You can find my previous Ada Lovelace Day posts here. 
This year, I thought I'd take the opposite approach from last year. I wrote about Marie Skłodowska-Curie last year, despite her fame and the risk that she was likely the only women in STEM that many people can name. I chose to write about her because it was artificial to avoid her; she really did make incredible discoveries and lived an extraordinary life. This year, I've selected a scientist who is rather new to me, and who was not an icon of science. She was nonetheless a pioneer. I've selected her because she is precisely the sort of scientist we forget - especially if female. What she did was important, and cutting edge in her time, and while it may not have been epochmaking it was the sort of important, incremental, methodical work which represents much of the scientific entreprise, and most of the advance of science throughout history. I believe the concept of the "paradigm shift" might be useful, but it is often dangerously simplistic and leads to a false narrative of a series of great men (almost invariably it is a man who is selected to represent the bringer of the new idea) revolutionizing science. Science, and its history, is more often much more involved, non-linear, over-lapping and interwoven than this type of narrative presents. Lastly, I love that this particular scientist was working at the intersection of art and science.
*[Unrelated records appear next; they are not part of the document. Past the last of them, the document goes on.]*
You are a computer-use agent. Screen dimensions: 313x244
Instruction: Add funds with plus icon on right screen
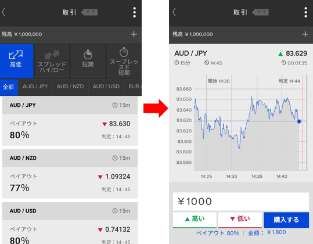305,34
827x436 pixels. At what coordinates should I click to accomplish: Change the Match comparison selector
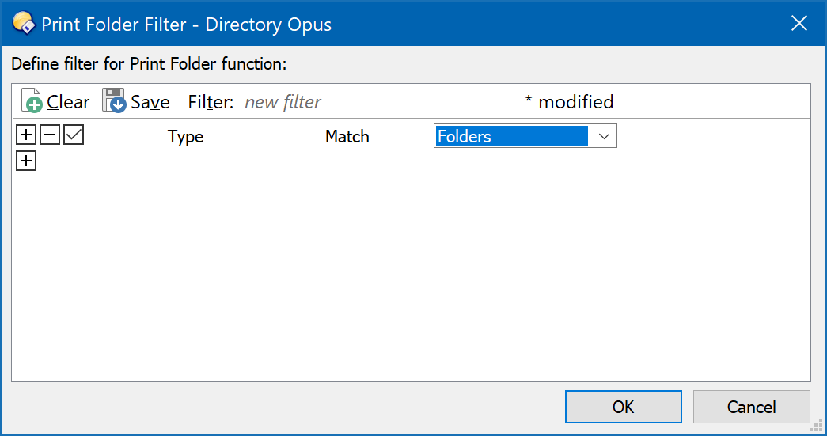point(347,137)
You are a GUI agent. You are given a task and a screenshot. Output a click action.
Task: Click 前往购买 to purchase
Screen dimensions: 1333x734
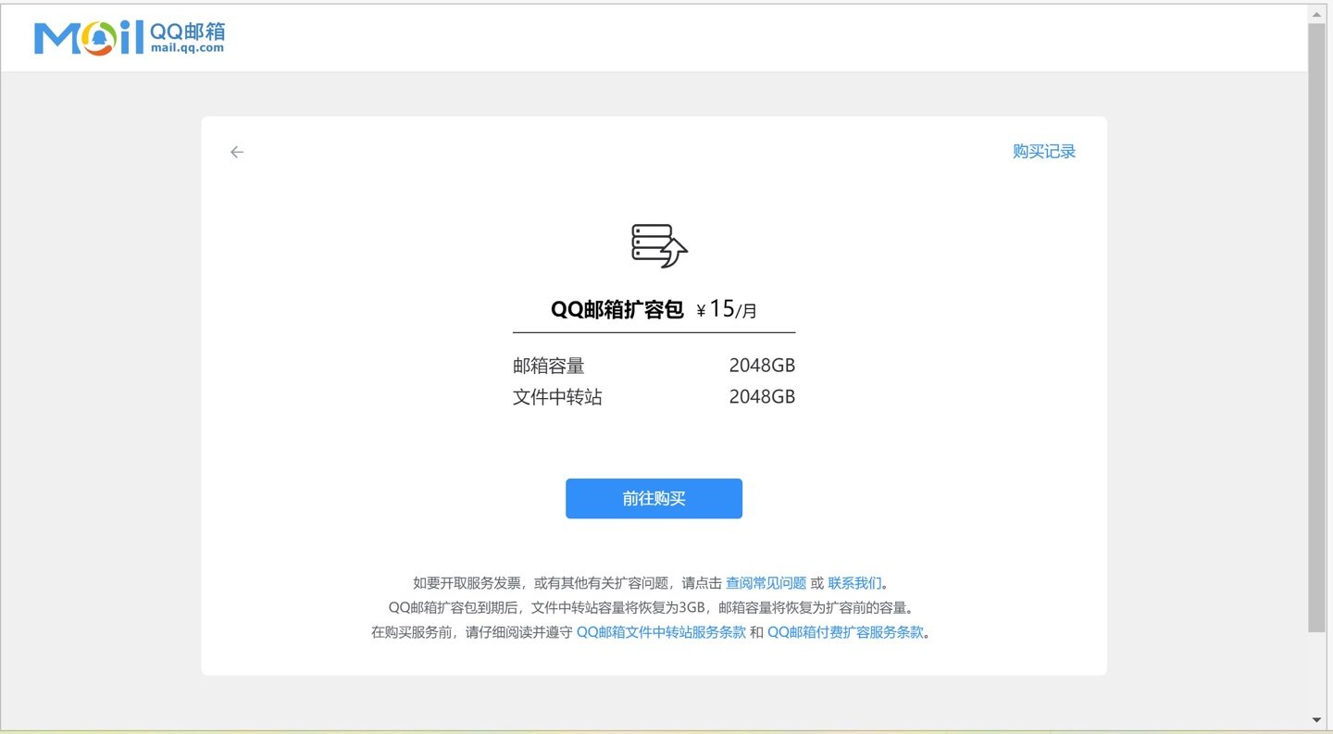pyautogui.click(x=654, y=498)
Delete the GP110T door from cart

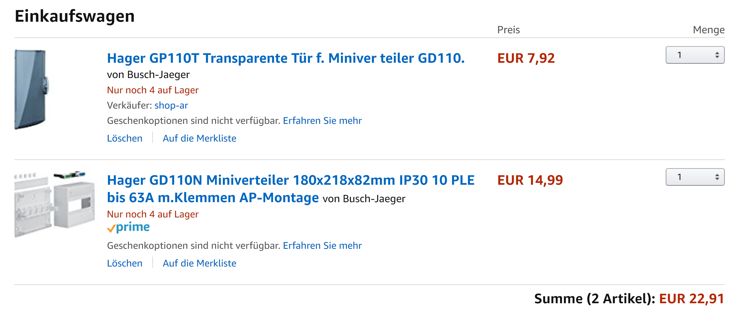124,138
This is a portrait of English botanist and photographer Anna Atkins (1799-1871), née Children. It combines both a hand-carved lino block portrait in dark silver ink, and a screenprint of the silhouette of fern leaves in cobalt blue ink, mimicking the cyanotypes she was known for. It is printed by hand on lovely Japanese kozo (or mulberry) paper, 11" x 14" (28 cm x 35.6 cm). (c) Ele Willoughby, 2015

Anna Atkins (1799-1871), née Children, was an English botanist and photographer. She is the first person to have illustrated a book using photographs, Photographs of British Algae: Cyanotype Impressions in October 1843. Note that: not the first woman, the first person. She lived at a time when it was possible to be a self-trained scientist, especially if you were middle or upper class and received an education and the financial freedom to devote your time to pursue your subject. (The Mary Annings of the world, who managed to make a name for themselves in science despite her class, religions and complete lack of financial ressources, are rare indeed). She was raised and instructed by her father, a naturalist, and her social circle included those who were developing (no pun intended) the latest, brand new photographic technology. So, she was at the right place at the right time. But that doesn't take away from the fact that she had the knowledge, skill, insight and ability to immediately see the utility of the method for descriptive science and to document a specific field of sub-field of botany, with her collection of the algae (seaweeds) of Britain. I think this should be understood as equivalent to a modern-day scientist keeping abreast of other fields of study and rapidly mastering a new high-tech tool to apply it to her field. Even William Henry Fox Talbot, who who invented the salted paper and calotype processes, precursors to modern photographic methods, was not able to publish The Pencil of Nature the first commercially printed photographic book, until eight months after she produced Photographs of British Algae: Cyanotype Impressions.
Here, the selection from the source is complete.